▸ **What to do**: Repeat, exactly as written, the line with "Énergie et rénovation énergétique (38, 2449)" and every line that follows it in the material below, ending with the last.

▸ **Record excerpts**:
- - - - - - -

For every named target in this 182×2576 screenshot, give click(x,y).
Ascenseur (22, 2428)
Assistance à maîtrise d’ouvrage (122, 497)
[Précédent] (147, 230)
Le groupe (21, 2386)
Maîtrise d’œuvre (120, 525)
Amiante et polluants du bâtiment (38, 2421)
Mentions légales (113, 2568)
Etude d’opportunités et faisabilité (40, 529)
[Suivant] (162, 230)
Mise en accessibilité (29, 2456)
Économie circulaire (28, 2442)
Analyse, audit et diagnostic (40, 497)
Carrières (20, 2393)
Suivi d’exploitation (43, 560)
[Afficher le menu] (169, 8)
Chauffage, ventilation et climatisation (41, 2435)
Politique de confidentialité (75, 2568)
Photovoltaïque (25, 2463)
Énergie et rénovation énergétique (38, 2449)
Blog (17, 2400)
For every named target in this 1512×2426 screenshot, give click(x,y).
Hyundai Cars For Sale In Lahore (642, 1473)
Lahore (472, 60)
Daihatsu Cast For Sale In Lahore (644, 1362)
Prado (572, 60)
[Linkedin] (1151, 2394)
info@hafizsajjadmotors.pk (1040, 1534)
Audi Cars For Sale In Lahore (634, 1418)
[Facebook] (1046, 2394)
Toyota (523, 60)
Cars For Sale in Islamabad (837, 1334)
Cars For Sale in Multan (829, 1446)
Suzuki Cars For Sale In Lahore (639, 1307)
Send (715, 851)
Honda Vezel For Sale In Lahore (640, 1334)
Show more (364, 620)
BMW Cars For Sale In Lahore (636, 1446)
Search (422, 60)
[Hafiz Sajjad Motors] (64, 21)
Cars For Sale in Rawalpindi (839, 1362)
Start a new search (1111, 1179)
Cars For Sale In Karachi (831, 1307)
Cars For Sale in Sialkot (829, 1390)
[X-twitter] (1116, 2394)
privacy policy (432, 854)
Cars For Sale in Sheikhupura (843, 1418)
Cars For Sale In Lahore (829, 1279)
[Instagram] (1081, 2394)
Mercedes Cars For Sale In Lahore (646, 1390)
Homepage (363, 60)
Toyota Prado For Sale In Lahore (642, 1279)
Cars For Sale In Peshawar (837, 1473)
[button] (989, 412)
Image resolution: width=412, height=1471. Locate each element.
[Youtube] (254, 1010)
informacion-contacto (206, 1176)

- - - - - - -

▸ **Answer space**:
Énergie et rénovation énergétique (38, 2449)
Blog (17, 2400)
For every named target in this 1512×2426 screenshot, give click(x,y).
Hyundai Cars For Sale In Lahore (642, 1473)
Lahore (472, 60)
Daihatsu Cast For Sale In Lahore (644, 1362)
Prado (572, 60)
[Linkedin] (1151, 2394)
info@hafizsajjadmotors.pk (1040, 1534)
Audi Cars For Sale In Lahore (634, 1418)
[Facebook] (1046, 2394)
Toyota (523, 60)
Cars For Sale in Islamabad (837, 1334)
Cars For Sale in Multan (829, 1446)
Suzuki Cars For Sale In Lahore (639, 1307)
Send (715, 851)
Honda Vezel For Sale In Lahore (640, 1334)
Show more (364, 620)
BMW Cars For Sale In Lahore (636, 1446)
Search (422, 60)
[Hafiz Sajjad Motors] (64, 21)
Cars For Sale in Rawalpindi (839, 1362)
Start a new search (1111, 1179)
Cars For Sale In Karachi (831, 1307)
Cars For Sale in Sialkot (829, 1390)
[X-twitter] (1116, 2394)
privacy policy (432, 854)
Cars For Sale in Sheikhupura (843, 1418)
Cars For Sale In Lahore (829, 1279)
[Instagram] (1081, 2394)
Mercedes Cars For Sale In Lahore (646, 1390)
Homepage (363, 60)
Toyota Prado For Sale In Lahore (642, 1279)
Cars For Sale In Peshawar (837, 1473)
[button] (989, 412)
Image resolution: width=412, height=1471. Locate each element.
[Youtube] (254, 1010)
informacion-contacto (206, 1176)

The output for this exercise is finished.